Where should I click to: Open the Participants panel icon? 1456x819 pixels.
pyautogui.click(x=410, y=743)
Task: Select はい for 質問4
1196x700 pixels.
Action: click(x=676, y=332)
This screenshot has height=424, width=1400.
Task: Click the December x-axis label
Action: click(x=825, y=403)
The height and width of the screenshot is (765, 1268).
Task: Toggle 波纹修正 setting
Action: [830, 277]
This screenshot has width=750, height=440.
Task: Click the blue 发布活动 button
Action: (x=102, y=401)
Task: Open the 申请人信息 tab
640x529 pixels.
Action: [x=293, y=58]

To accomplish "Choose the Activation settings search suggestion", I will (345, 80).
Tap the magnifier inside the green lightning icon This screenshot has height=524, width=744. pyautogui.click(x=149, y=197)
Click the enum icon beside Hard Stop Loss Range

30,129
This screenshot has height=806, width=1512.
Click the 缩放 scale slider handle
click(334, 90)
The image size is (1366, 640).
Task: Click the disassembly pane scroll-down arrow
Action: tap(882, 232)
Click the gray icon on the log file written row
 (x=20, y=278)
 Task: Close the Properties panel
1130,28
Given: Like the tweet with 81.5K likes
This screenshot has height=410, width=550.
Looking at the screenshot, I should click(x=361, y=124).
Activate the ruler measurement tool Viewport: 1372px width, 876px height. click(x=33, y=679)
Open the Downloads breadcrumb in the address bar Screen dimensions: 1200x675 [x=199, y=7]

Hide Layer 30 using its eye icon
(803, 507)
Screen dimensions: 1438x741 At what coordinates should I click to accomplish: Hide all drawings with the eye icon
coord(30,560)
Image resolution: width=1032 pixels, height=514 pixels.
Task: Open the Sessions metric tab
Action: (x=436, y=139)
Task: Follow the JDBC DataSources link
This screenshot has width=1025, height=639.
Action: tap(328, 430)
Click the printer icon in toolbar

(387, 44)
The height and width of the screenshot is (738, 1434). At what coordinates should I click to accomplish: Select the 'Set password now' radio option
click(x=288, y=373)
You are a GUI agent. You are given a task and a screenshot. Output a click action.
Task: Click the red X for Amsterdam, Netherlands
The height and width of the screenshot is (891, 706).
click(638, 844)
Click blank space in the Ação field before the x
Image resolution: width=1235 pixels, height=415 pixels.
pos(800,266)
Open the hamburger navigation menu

▬▬▬

(Required action): Copy each entry above exactly, character for character.

(Task output):
Where should I click to: Open the Participants panel icon? 1456x819 pixels.
pyautogui.click(x=410, y=743)
Task: Select はい for 質問4
1196x700 pixels.
Action: click(x=676, y=332)
This screenshot has height=424, width=1400.
Task: Click the December x-axis label
Action: click(x=825, y=403)
The height and width of the screenshot is (765, 1268).
Task: Toggle 波纹修正 setting
Action: [830, 277]
This screenshot has width=750, height=440.
Task: Click the blue 发布活动 button
Action: (x=102, y=401)
Task: Open the 申请人信息 tab
640x529 pixels.
Action: [x=293, y=58]

To accomplish "Choose the Activation settings search suggestion", I will (345, 80).
Tap the magnifier inside the green lightning icon This screenshot has height=524, width=744. pyautogui.click(x=149, y=197)
Click the enum icon beside Hard Stop Loss Range

30,129
This screenshot has height=806, width=1512.
Click the 缩放 scale slider handle
click(334, 90)
The image size is (1366, 640).
Task: Click the disassembly pane scroll-down arrow
Action: tap(882, 232)
Click the gray icon on the log file written row
 (x=20, y=278)
 Task: Close the Properties panel
1130,28
Given: Like the tweet with 81.5K likes
This screenshot has height=410, width=550.
Looking at the screenshot, I should click(x=361, y=124).
Activate the ruler measurement tool Viewport: 1372px width, 876px height. click(x=33, y=679)
Open the Downloads breadcrumb in the address bar Screen dimensions: 1200x675 [x=199, y=7]

Hide Layer 30 using its eye icon
(803, 507)
Screen dimensions: 1438x741 At what coordinates should I click to accomplish: Hide all drawings with the eye icon
coord(30,560)
Image resolution: width=1032 pixels, height=514 pixels.
Task: Open the Sessions metric tab
Action: (x=436, y=139)
Task: Follow the JDBC DataSources link
This screenshot has width=1025, height=639.
Action: tap(328, 430)
Click the printer icon in toolbar

(387, 44)
The height and width of the screenshot is (738, 1434). At what coordinates should I click to accomplish: Select the 'Set password now' radio option
click(x=288, y=373)
You are a GUI agent. You are given a task and a screenshot. Output a click action.
Task: Click the red X for Amsterdam, Netherlands
The height and width of the screenshot is (891, 706).
click(638, 844)
Click blank space in the Ação field before the x
Image resolution: width=1235 pixels, height=415 pixels.
pos(800,266)
Open the hamburger navigation menu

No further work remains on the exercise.